L’essoufflement

Par: Abdeslam Seddiki

Dans l’ordre naturel des choses, l’ancien doit céder la place au nouveau.  C’est valable pour les personnes comme pour les phénomènes.  Car les uns et les autres finissent par s’essouffler.  Ce qui est valable à une certaine époque et dans un contexte donné ne peut pas l’être éternellement. Ainsi va la vie et il faut bien en admettre les règles.  Notre modèle de développement, en épuisant toutes ses forces, appelle à la mise en place d’un nouveau modèle dont les contours restent bien évidemment à définir.

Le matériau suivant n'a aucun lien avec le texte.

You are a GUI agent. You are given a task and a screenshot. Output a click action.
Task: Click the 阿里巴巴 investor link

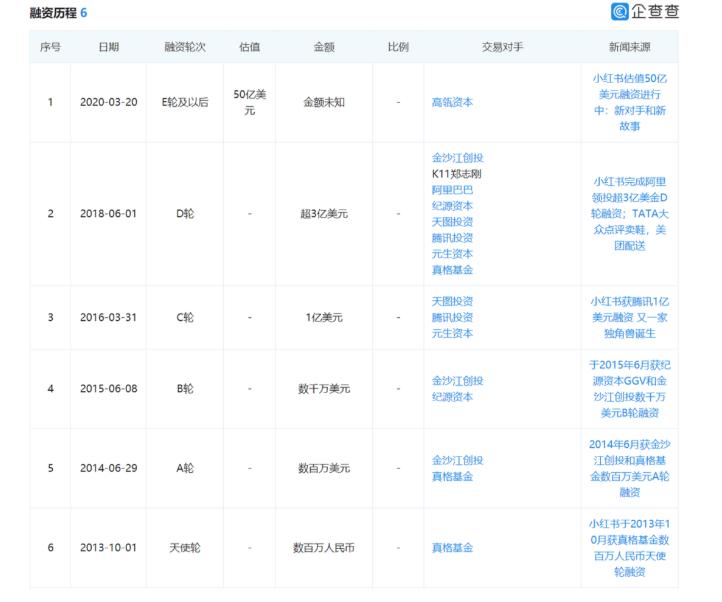[452, 190]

Rappelons que le Maroc a testé depuis l’indépendance plusieurs modèles de développement, ou plus exactement «modèles de croissance». Ainsi a-t-il opté successivement pour un modèle d’import-substitution durant les deux premières décennies qui ont suivi l’indépendance, puis un modèle d’ajustement sous l’effet de la crise de l’endettement (années 80) comme tremplin vers la mise en place d’un modèle axé sur l’exportation et l’ouverture de notre économie sur le marché mondial (adhésion au GATT en 1987 et à l’OMC en 1995).  Les trois modèles qui se sont succédé avaient cependant en commun leur filiation au libéralisme et leur pari sur le secteur privé.

Ainsi, tout au long de cette période, le Maroc a réalisé des taux de croissance relativement élevés sans pour autant assurer le développement. Car ce dernier ne se réduit pas à la croissance. Alors que la croissance se mesure par le simple agrégat du Produit intérieur Brut (PIB), le développement est appréhendé par le niveau de satisfaction des besoins de la population et les transformations structurelles qui englobent l’économique, le social et le politique dans leur ensemble. Cela explique le décalage de notre classement au niveau mondial selon le revenu par tête (92ème rang) et selon l’Indice du développement humain (126ème). A l’évidence, les fruits de la croissance n’ont pas profité à tout le monde de la même manière !

Par ailleurs, si le Maroc a fait le choix de l’ouverture en procédant à la signature d’une série d’accords de libre-échange avec 55 pays regroupant 1 milliard de consommateurs, force est de constater qu’il est loin d’en tirer profit comme il s’y attendait.  Aussi paradoxal que cela puisse paraitre, la croissance réalisée est tirée principalement par la demande intérieure composée des dépenses  d’investissement et de  consommation des ménages.

La demande extérieure, sur laquelle on tablait, joue un rôle négatif dans la croissance tant il est vrai que notre balance commerciale est structurellement déficitaire. Ce déficit n’est résorbé,  partiellement du reste, que  par les transferts des MRE et les recettes touristiques.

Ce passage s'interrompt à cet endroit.